In order to use Dask's parallelized dataframes (built on top of pandas), you have to tell pip to install some "extras" (reference), as mentioned in the Dask installation documentation:
pip install "dask[dataframe]"
Or you could just do
pip install "dask[complete]"
to get the whole bag of tricks. NB: The double-quotes may or may not be required in your shell.
The justification for this is (or was) mentioned in the Dask documentation:
We do this so that users of the lightweight core dask scheduler aren’t required to download the more exotic dependencies of the collections (numpy, pandas, etc.)
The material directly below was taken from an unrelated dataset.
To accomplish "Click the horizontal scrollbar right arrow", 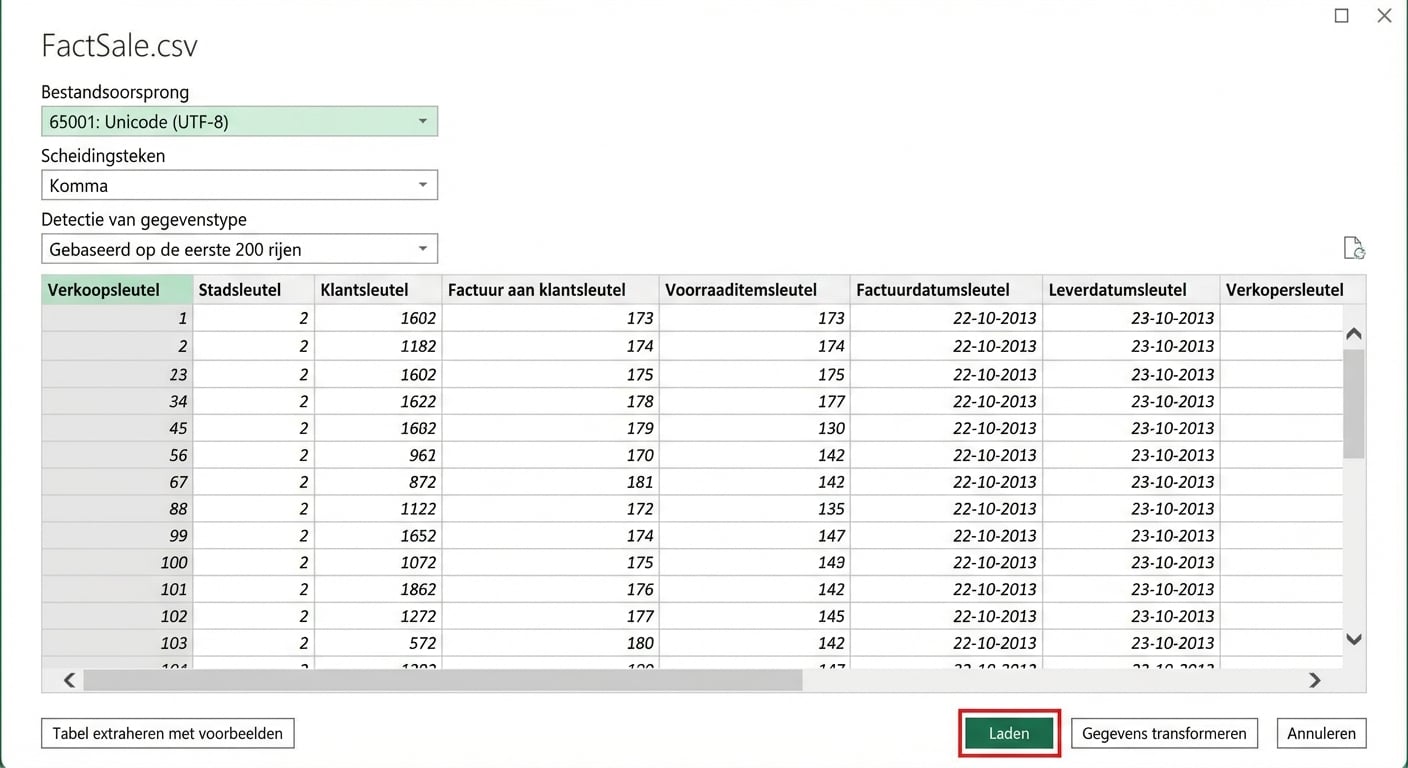I will (1315, 680).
As mentioned in Obinna's answer, you may wish to do this inside a virtualenv, or use pip install --user
to put the libraries in your home directory, if, say, you don't have admin privileges on to the host OS.
Extra details
At Dask 0.13.0 and below, there was a requirement on toolz' identity
function within dask/async.py
. There is an open a closed pull request associated with GitHub issue #1849 to remove this dependency. In the meantime If, for some reason, you are stuck with an older version of dask, you can work around that particular issue by simply doing pip install toolz
.
But this wouldn't (completely) fix your problem with import dask.dataframe as dd
anyway. Because you'd still get this error:
>>> import dask.dataframe as dd
Traceback (most recent call last):
File "<stdin>", line 1, in <module>
File "/path/to/venv/lib/python2.7/site-packages/dask/dataframe/__init__.py", line 3, in <module>
from .core import (DataFrame, Series, Index, _Frame, map_partitions,
File "/path/to/venv/lib/python2.7/site-packages/dask/dataframe/core.py", line 12, in <module>
import pandas as pd
ImportError: No module named pandas
or if you had pandas installed already, you'd get ImportError: No module named cloudpickle
. So, pip install "dask[dataframe]"
seems to be the way to go if you're in this situation.